A fragmentary marble plaque. Broken and lost on the left-hand side. Preserved dimensions: H. 0.35 m; W. 0.72 m (original W. 1.20 m?); Th. 0.09 m. Found in the cemetery of Gheresi, near Myndos. Decorated with a carving of Greek cross within a rectangular frame and a carving of a rosette, framed by a lozenge. It is probable that a similar rosette was once carved on the other side of the cross. In its upper part the plaque has a bevelled edge, and bears small rosettes and other ornaments. The inscription is written on the bevel. The letters are small. The slab was offered to the collection of Christian antiquities of the Louvre Museum by William Paton, on the request of Théodore Reinach. The offering was recorded in 1902, in the Bulletin de la societe nationale des antiquaires de France.


The inscription mentions an Apostle, whose name is partly lost, but may be convincingly reconstructed as *Peter. Thus it is of noticeable importance, as Peter the Apostle was rarely invoked in inscriptions from the eastern part of the Empire. It is supposed that the carving of the cross was positioned in the middle of the plaque, which implies that the preserved right-hand side of the stone bears half of the original inscription. The phrase lacks a verb and the name of the Apostle is given in the accusative. In Late Antiquity the accusative case was gradually taking over the functions of the dative case and our monument may illustrate this trend. Therefore, it is highly probable that the inscription commemorated a dedication to Peter the Apostle. For a similar formula, see E01003.

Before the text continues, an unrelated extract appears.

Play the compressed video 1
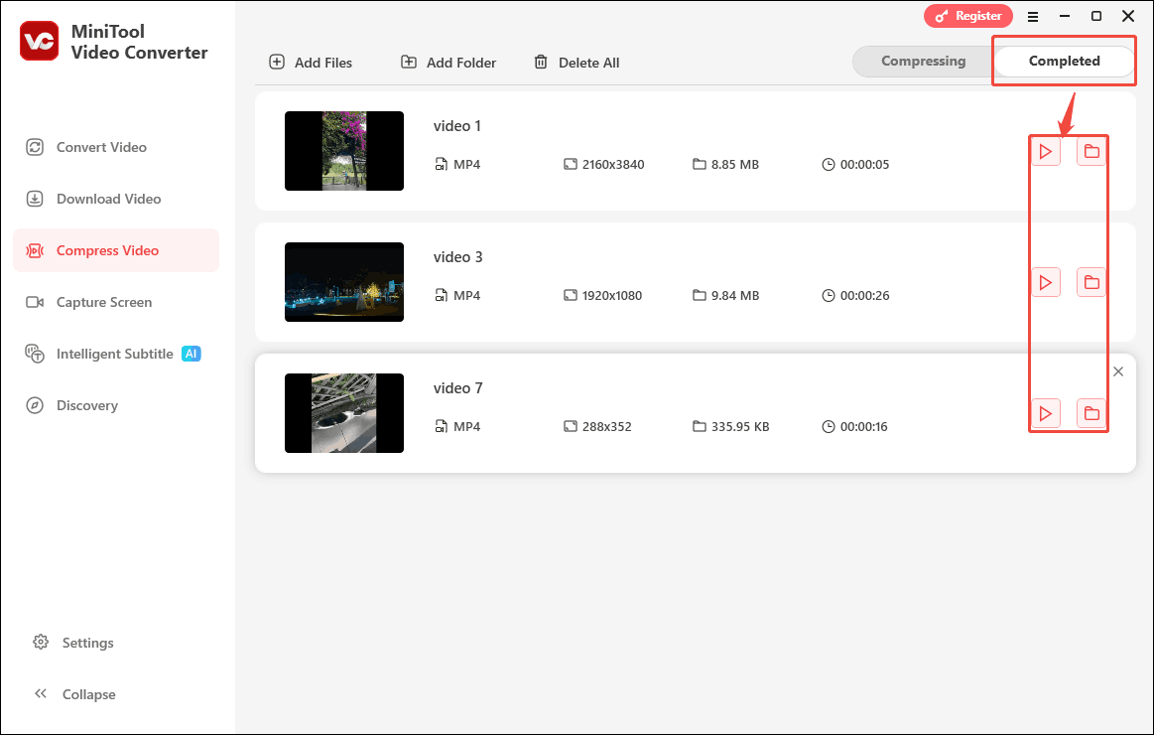Screen dimensions: 1154x735 point(1046,151)
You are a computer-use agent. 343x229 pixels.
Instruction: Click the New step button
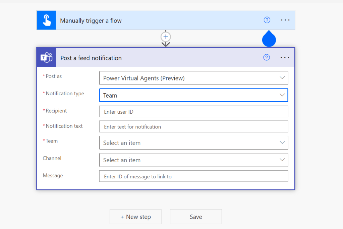click(x=135, y=217)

Edition: Grégoire, H. (ed.), Recueil des inscriptions grecques chrétiennes d'Asie Mineure, vol. 1 (Paris: Leroux, 1922), no. 233(5). de Villefosse, H., “Séance du 29 Janvier”, Bulletin de la societe nationale des antiquaires de France (1902), 152-153. Further Reading: Halkin, F., "Inscriptions grecques relatives à l'hagiographie, IX, Asie Mineure", Analecta Bollandiana 71 (1953), 83. Kiourtzian, G., "Pietas insulariorum", [in:] Eupsychia: mélanges offerts à Hélène Ahrweiler, vol. 2 (Série Byzantina Sorbonensia 16, Paris: Publications de la Sorbonne, 1998), 376.